Wisk and Skyports said AAM companies generally “recognize that autonomy is the key to unlocking the scalability, accessibility, and affordability needed to realize the full potential and total addressable market of AAM.”
Aerospace companies such as Airbus and its CityAirbus NextGen are actively designing its piloted eVTOL to be able to transition to autonomy later on. And on the other side of the world, Chinese-based EHang has plans to launch autonomous passenger services later this year, after its EH216 is type-certified by Chinese aviation authorities.
With plans to go straight to market with autonomous operations, Gary Gysin, CEO of Wisk, said its CONOPs with Skyports helps define “future operations while ensuring the long-term success and full potential of this industry.”
The companies call the document the first of its kind in North America, which looks beyond building vertiports for piloted air taxi services and considers what needs to be integrated to support future autonomous operations.
“It’s important that infrastructure built today can accommodate the aircraft of tomorrow,” said Duncan Walker, CEO of Skyports. “The CONOPs and our continued work on the development of vehicle-agnostic vertiports and ground-based infrastructure will ensure that this industry is well prepared to safely integrate autonomous operations in the future.”
The document examines the passenger’s journey on an autonomous flight, and the necessary systems and interactions between the aircraft, its fleet operators, and the vertiport.
It explores the physical aircraft requirements, passenger accommodation, schedule management, navigational aids, and airspace design, among other issues. And it also outlines the upgrades, retrofits, and procedure changes that might be needed for vertiports that are initially intended to host piloted eVTOL flights to accommodate future autonomous operations.
Backed by Boeing and Kitty Hawk, Wisk is currently developing its sixth-generation eVTOL aircraft — the model that the company plans to get type-certified with the U.S. Federal Aviation Administration (FAA).
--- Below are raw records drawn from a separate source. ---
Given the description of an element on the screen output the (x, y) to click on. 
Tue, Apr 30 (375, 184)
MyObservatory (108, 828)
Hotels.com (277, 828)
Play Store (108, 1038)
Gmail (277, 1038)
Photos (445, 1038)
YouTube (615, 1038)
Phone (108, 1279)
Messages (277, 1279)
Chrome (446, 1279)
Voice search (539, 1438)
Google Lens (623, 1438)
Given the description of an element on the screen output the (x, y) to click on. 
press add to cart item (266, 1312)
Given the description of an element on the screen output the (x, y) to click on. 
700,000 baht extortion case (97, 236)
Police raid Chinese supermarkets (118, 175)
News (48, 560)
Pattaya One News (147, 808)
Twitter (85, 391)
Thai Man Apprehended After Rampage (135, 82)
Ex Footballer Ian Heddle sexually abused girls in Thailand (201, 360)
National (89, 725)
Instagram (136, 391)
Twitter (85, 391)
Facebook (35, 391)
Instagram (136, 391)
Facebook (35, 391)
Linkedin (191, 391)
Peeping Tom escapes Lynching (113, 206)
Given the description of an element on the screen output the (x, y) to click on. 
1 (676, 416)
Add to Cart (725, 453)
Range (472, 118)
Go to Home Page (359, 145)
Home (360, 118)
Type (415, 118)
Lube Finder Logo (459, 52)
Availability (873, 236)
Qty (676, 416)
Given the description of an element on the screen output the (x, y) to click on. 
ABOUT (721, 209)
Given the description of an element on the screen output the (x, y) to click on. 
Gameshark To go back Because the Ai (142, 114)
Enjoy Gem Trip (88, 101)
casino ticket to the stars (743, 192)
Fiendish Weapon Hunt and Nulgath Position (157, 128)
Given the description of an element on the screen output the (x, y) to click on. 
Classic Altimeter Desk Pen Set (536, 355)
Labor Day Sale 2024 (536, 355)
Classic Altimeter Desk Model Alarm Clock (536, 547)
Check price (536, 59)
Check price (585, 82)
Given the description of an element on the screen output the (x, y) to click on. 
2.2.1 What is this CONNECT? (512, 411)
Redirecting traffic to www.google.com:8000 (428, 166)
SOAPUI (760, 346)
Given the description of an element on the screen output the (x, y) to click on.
The company hasn’t set a target date for certification, with executives previously stating that those timelines would be largely up to U.S. regulators to define.
Earlier this year, the eVTOL developer announced a partnership with the Long Beach Economic Partnership (LBEP) to explore autonomous air taxi services, suggesting California could be one of the first regions in North America to introduce autonomous flight.
Meanwhile, U.K.-based Skyports has forged partnerships with various AAM companies around the world, including Los Angeles, Italy, Malaysia, and the U.K., to develop infrastructure for future eVTOL operations. The company recently secured new investors and raised US$23 million in its Series B funding round that would be used to develop vertiports.